Work to complete
Word for word, restate every line from the one with "Given: Click the Japan flag icon" through the end of the records below, both included, and add nothing.

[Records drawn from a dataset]
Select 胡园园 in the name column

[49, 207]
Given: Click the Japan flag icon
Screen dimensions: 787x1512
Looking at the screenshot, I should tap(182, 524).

Problem solution
Given: Click the Japan flag icon
Screen dimensions: 787x1512
Looking at the screenshot, I should tap(182, 524).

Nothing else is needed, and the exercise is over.